MY father taught me how to drink alcohol and eat fine food, really well.
My education started from the age of about seven, when he would take me out to our local Chinese restaurant on a Sunday, (because my parents were divorced), and we would indulge in the sport of Chinese Food Flicking. A prawn in the lap of the person on the opposite side of the table provided the lowest score; a perfectly-aimed grain of rice in the eye secured you the trophy.
After a week in Hamilton Island, and five days in Sydney in the company of this great man, the temple that was once my body has been transformed into a bloated mass of toxins and excess lardy bits due to the un-heartsmart quantities of alcohol and fine food subjected to it.
I have a ‘buffet mentality’ when food and drink are seemingly ‘free’ (or someone else is paying for it)
I have no ‘stop’ or ‘full’ button. Rather like the hamster who stores its food in its cheeks, I have stored it all over my body during what has been a no-holds-barred binging session as my father indulged all my food and wine fantasies from one Sydney restaurant to the next.
This food journey began with some memorable lunches and dinners on Hamilton Island and then recommenced more seriously in a six-course degustation menu, courtesy of Captain Cook Cruises in Sydney.
The good Captain teased our palates with lobster, duck gnocchi, fillet steak and seared tuna and that meal was followed the very next day by a fish frenzy at the local yacht club, where, genetically incapable of resisting King prawns, NC and I attacked a massive bucket of the critters with our fingers, like piranahs tearing at fresh meat. Then, not content with what Australian cuisine has to offer, our stomachs demanded an Asian infusion and so off we headed to Darling Harbour for another feast, of spiced delights this time, that included beef satay, chilli prawns and caramelized aubergine.
I could go on and on and taunt you with detailed descriptions and visual porn of the food fantasies my father helped me sate, but I know that would be cruel.
Did I mention the desserts?
Suffice it to say, that the meagre food offerings I made for him, chez-moi (back at the block), in return for his generosity, (offerings the family has labelled as ‘bits and pieces’ or more commonly known as ‘what’s in the fridge’), were embarrassing by comparison.

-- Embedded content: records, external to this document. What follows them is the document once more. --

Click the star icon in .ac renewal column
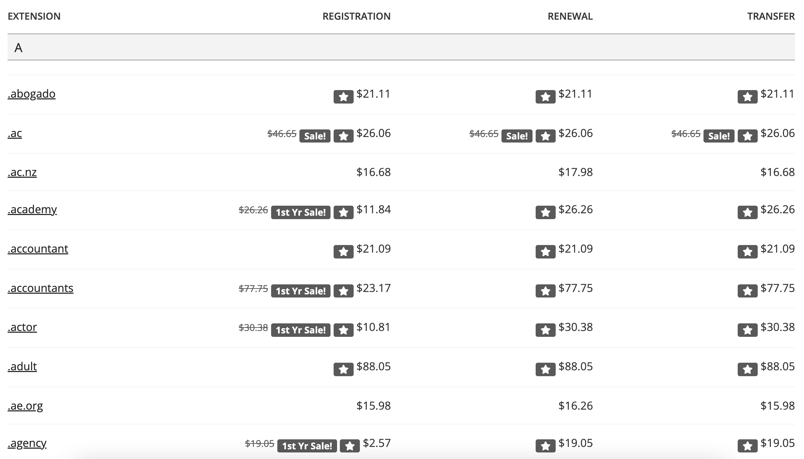 click(x=545, y=136)
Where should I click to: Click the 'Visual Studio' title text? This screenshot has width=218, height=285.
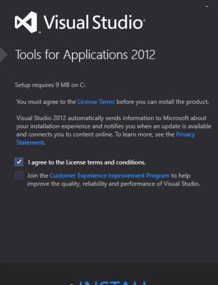(93, 22)
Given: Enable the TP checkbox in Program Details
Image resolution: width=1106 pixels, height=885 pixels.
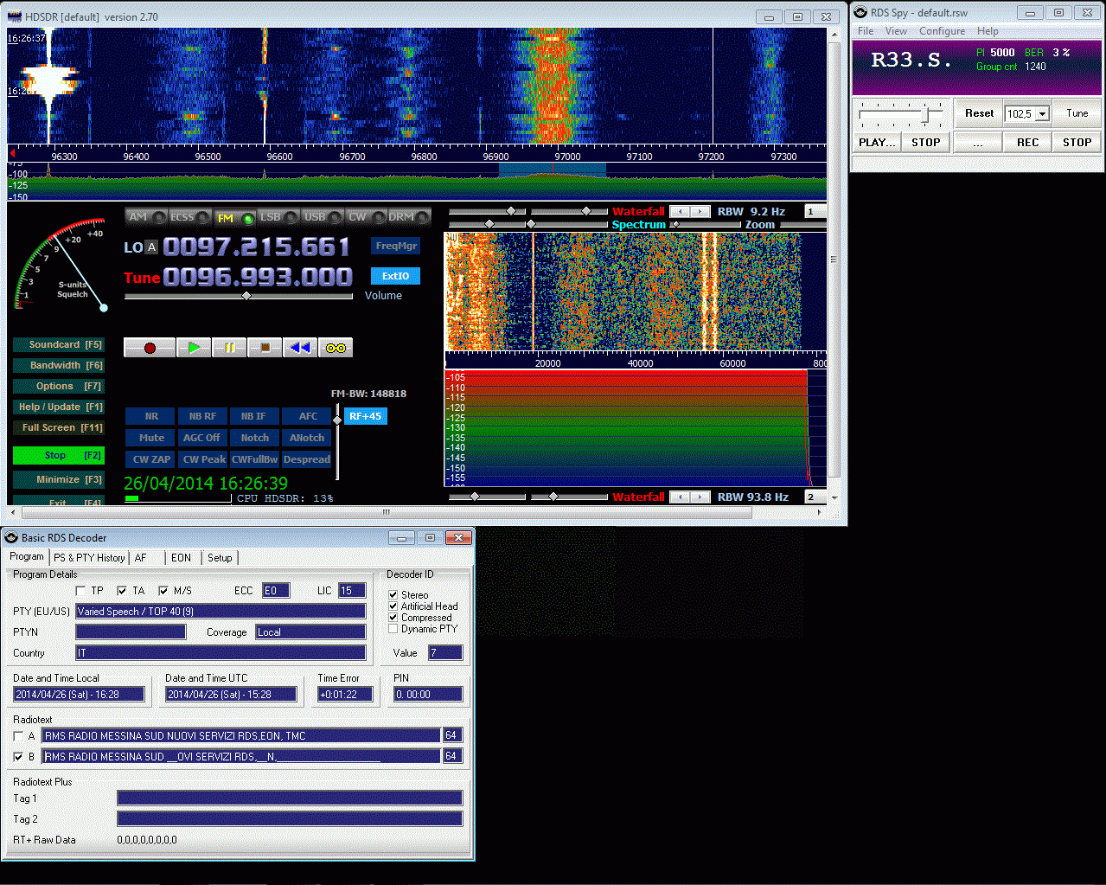Looking at the screenshot, I should [x=80, y=590].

I’m not sure if addiction to fine food and fine wine is a genetic issue, but it certainly seems to be the case in our family.

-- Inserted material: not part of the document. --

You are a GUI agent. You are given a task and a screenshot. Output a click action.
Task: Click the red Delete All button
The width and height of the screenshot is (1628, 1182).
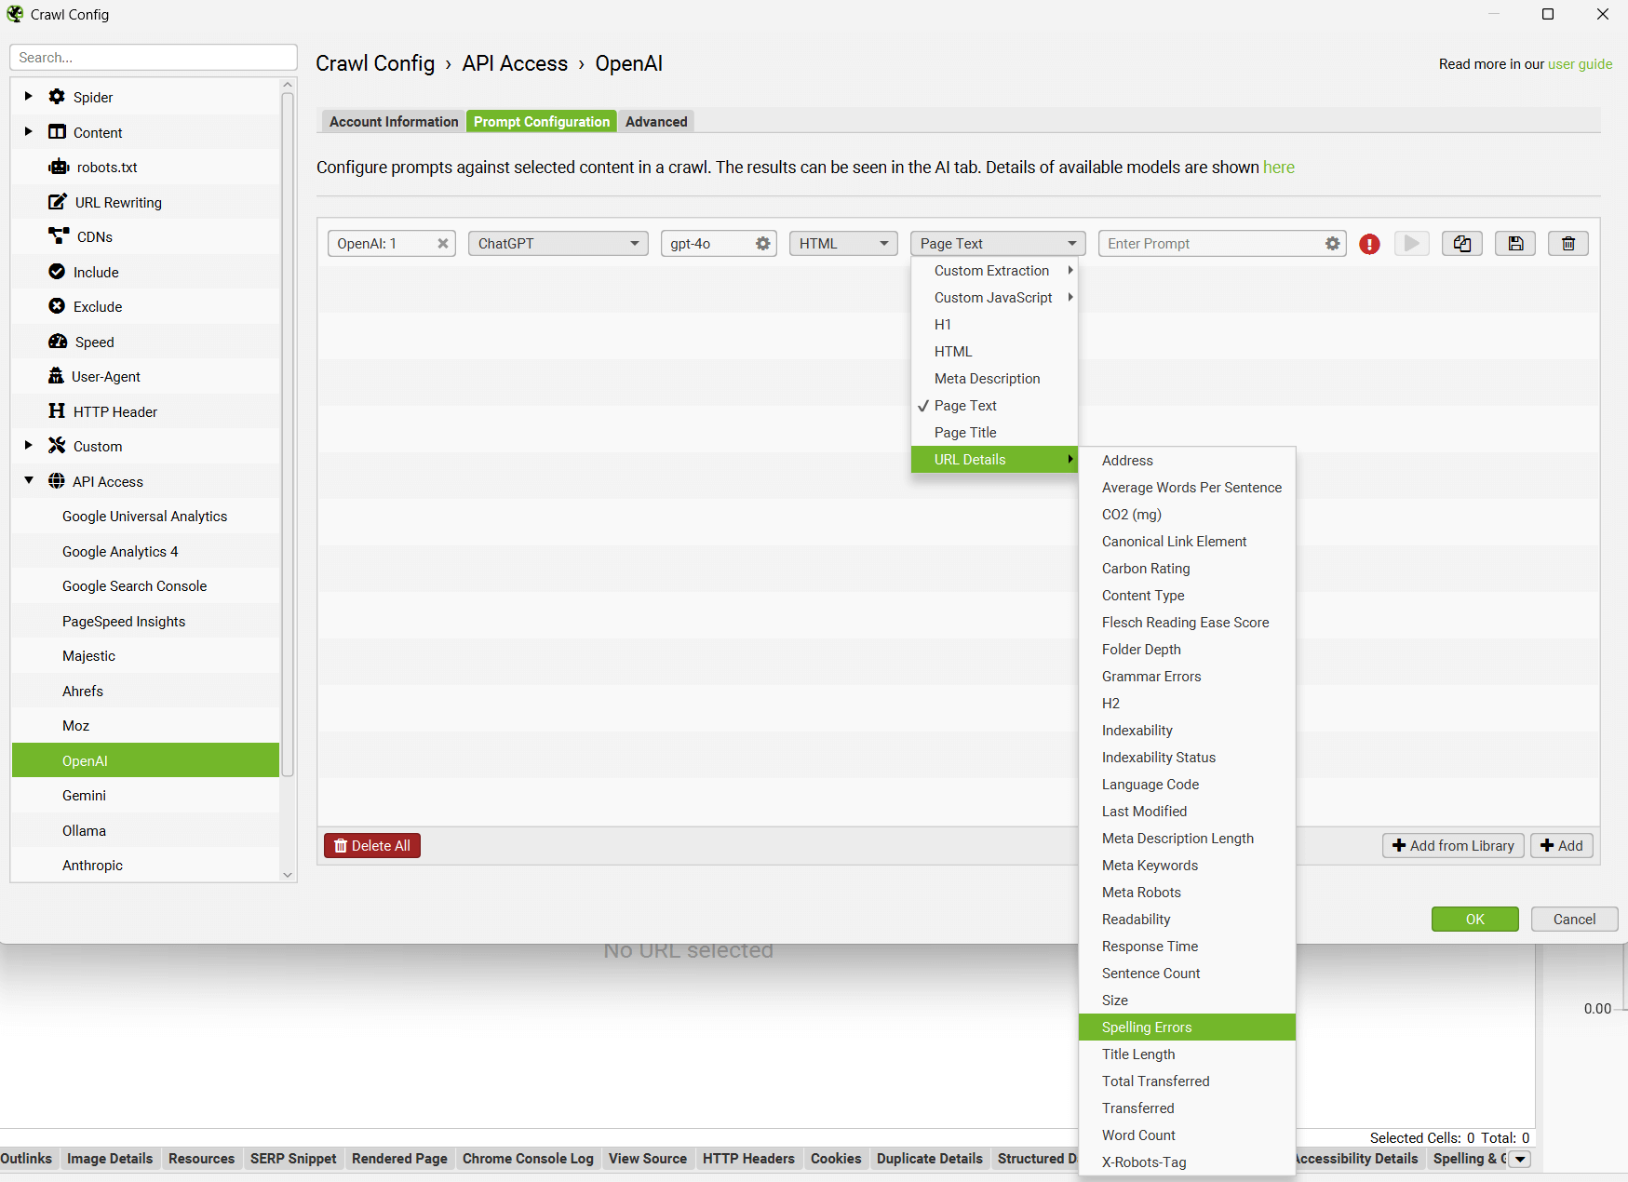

I had thought that my father’s food indulgences were linked to his recent lifestyle change, dictated by his retirement, when he suddenly found himself in a more comfortable financial position and with more time on his hands and so could treat himself to lunch every day and a whisky or eight at night.
Since he left Sydney, my body feels bereft and empty, like that of a woman who has just given birth – accustomed as it was to 3000 calories per day. It still craves that glass or two of sparkling wine as an aperitif at lunchtime, and the perfectly chilled bottle of white wine in the evening that compliments Sydney Rock oysters just so well.
It was fun living the life of a wealthy foodie connoisseur for a couple of weeks, but my digestive system is threatening to strike and even my muffin top has raised the alarm. Obviously, weeks of denial, longing and imposed rehab loom ahead for me while I adjust back to the reality of my usual diet of ‘what’s left in the fridge’.
Meanwhile, my father has moved onto Dubai where he is no doubt converting the locals to the merits of alcohol as an accompaniment to every meal.